I am tired of paying top dollar for "biggish" TVs when I see true projection units throwing 12 foot images.
I am thinking about removing my entertainment toys from the bar area of the house and replacing them with a pool table to make a great entertainment area, maybe hang a regular sized TV in there, nothing theater.
That leaves me with an outdated Mitsu projection TV, tuner that needs to go, but a pretty darned good set of Infinity speakers, mains, center, and surrounds, and a powered sub.
Our formal living room is so formal that nobody ever goes in there.
The lay out is a large rectangle, probably 35-40 feet long, but about 15 feet is an unseparated dining room.
I would like to place the projector as far toward the rear as possible, but there wil be 15 or so feet of "other room" behind the projector and rear speakers.
From there forward, it's a conventional three sided room, except for the entry to the area, which is a 7 or so foot wide pass through adjacent to the wall the image will be thrown on.
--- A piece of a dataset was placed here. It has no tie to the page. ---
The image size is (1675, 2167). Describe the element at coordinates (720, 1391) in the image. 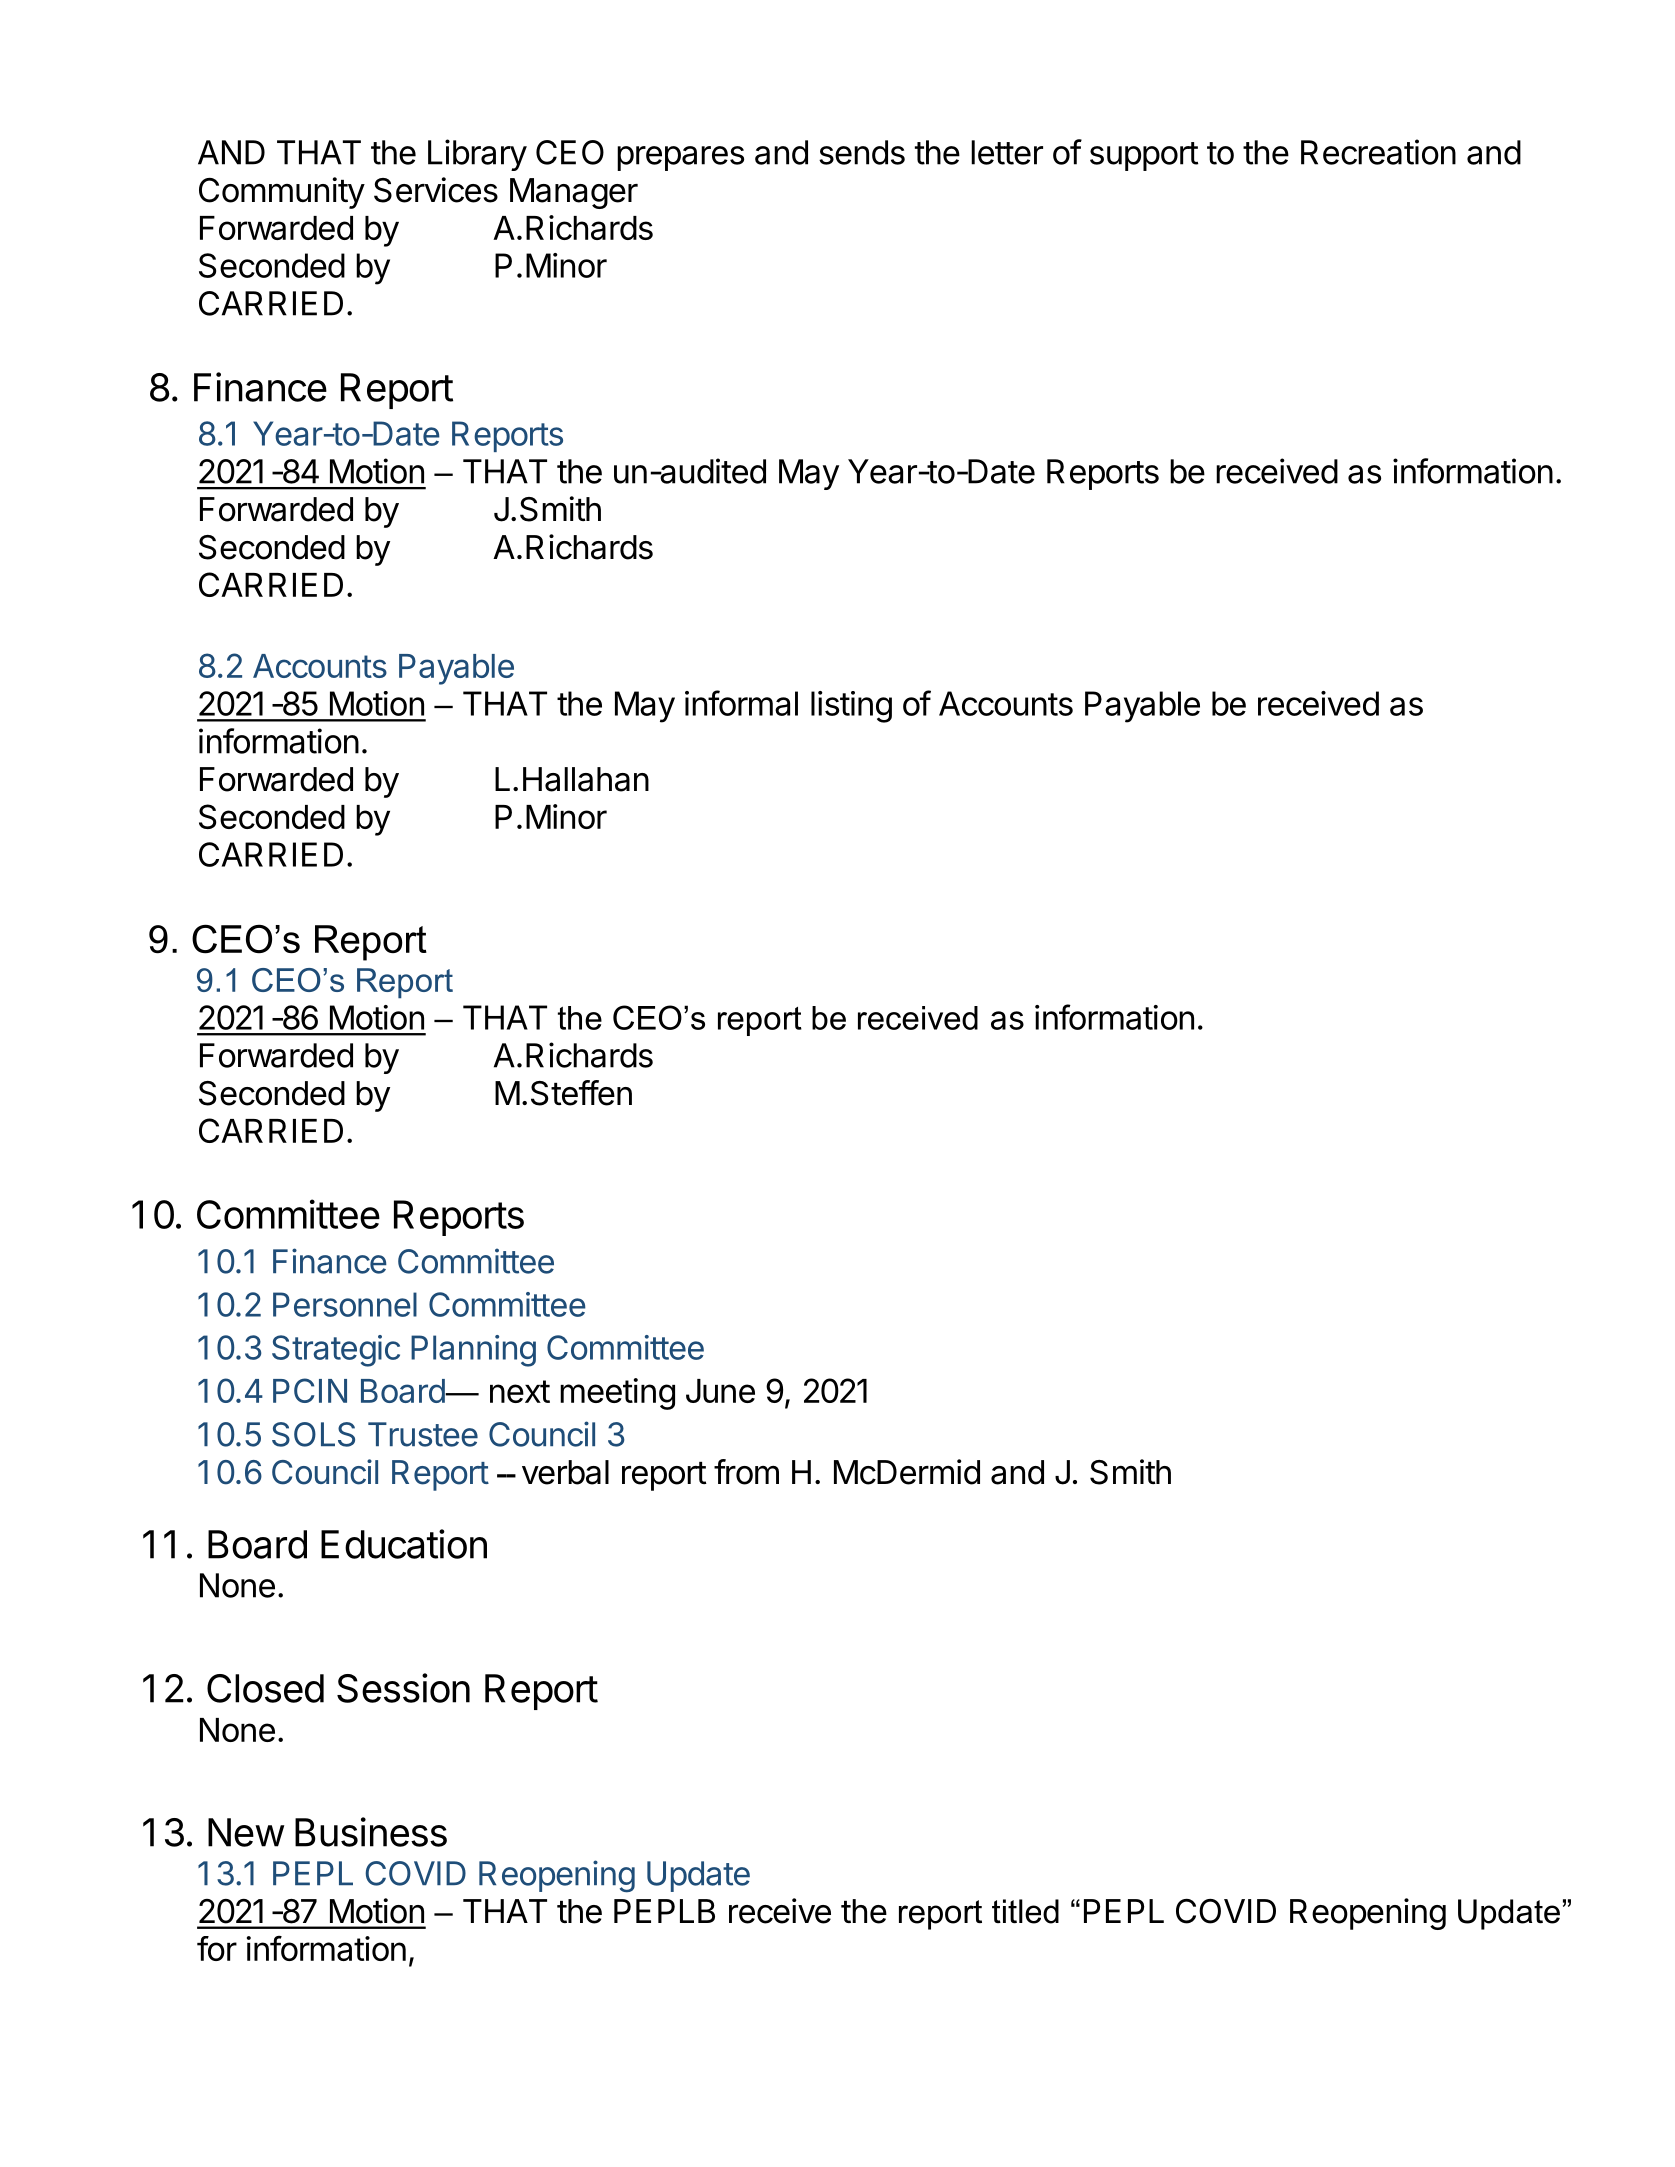

I see `June` at that location.
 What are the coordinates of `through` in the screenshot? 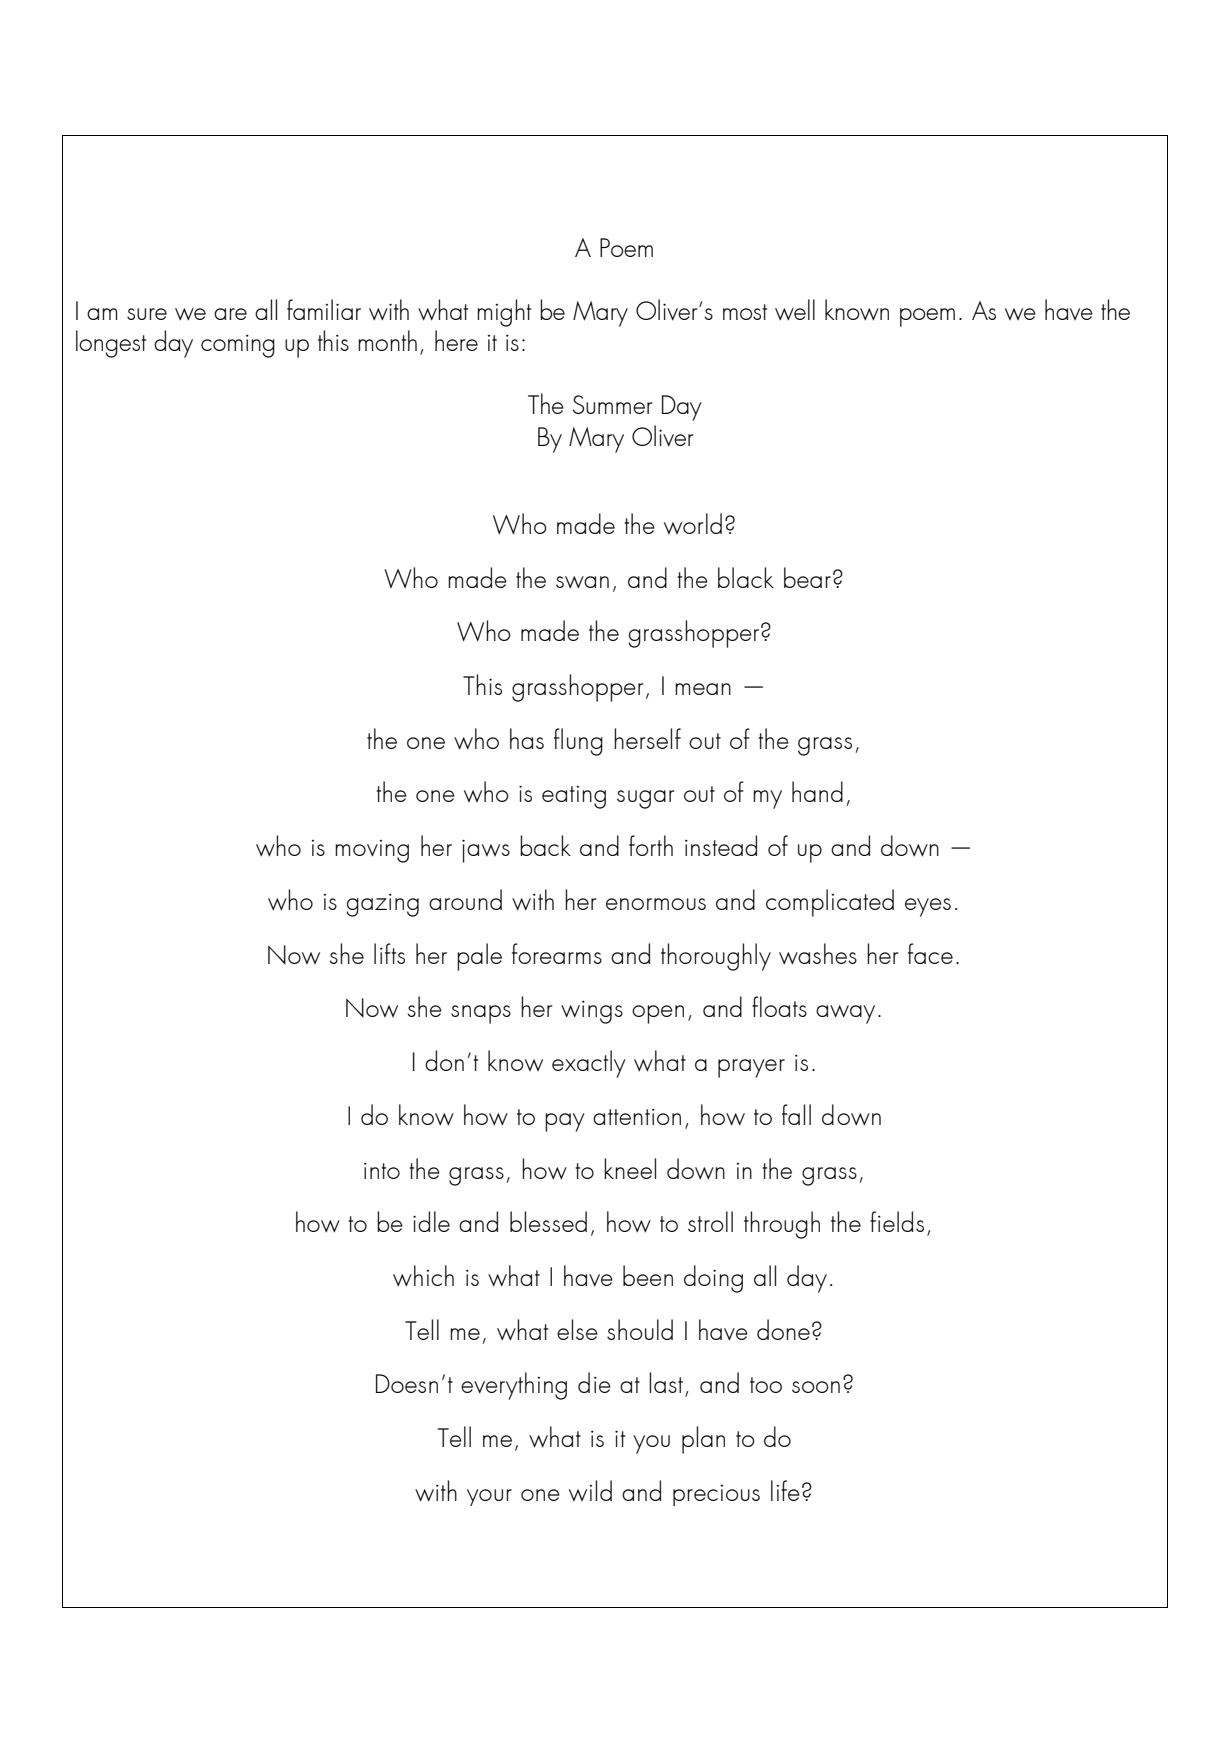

Mechanics wise, there is a false wall where I can recess the components below the screen, with power and access to the DIRECTV inputs.
The image wall has a brick fireplace for about 1/2 of the width, so it looks like a pulldown screen will be needed. I can recess it because the joists run in the correct direction.
I'm looking, then, for general comments about the idea of true projection,
The fact that the rear of the room will be several feet behind the rear speakers, and the gap to enter the room vis a vis acoustics,
Equipment advice--I am eyeing the Panasonic AE900, a place has a pretty good package deal with many of the cables and an upconverting DVD
For a receiver, I have always gone with Onkyo, but that's old information in this area.
Any other information would be greatly appreciated.
Lastly, anyone in Soucal that has a setup up and running, I'd love to see it in operation.
Thanks to all, including Smiling Bandit, who hatched the bug that has bitten me.
Lastly, where to get this stuff. I realize the internet makes pricing easy, but I want ot work with people who know what the heck the equipment is capable of.
Thanks, Professor, I've already spent hours in there over my head, that's how I got the Panasonic AE900 in my head.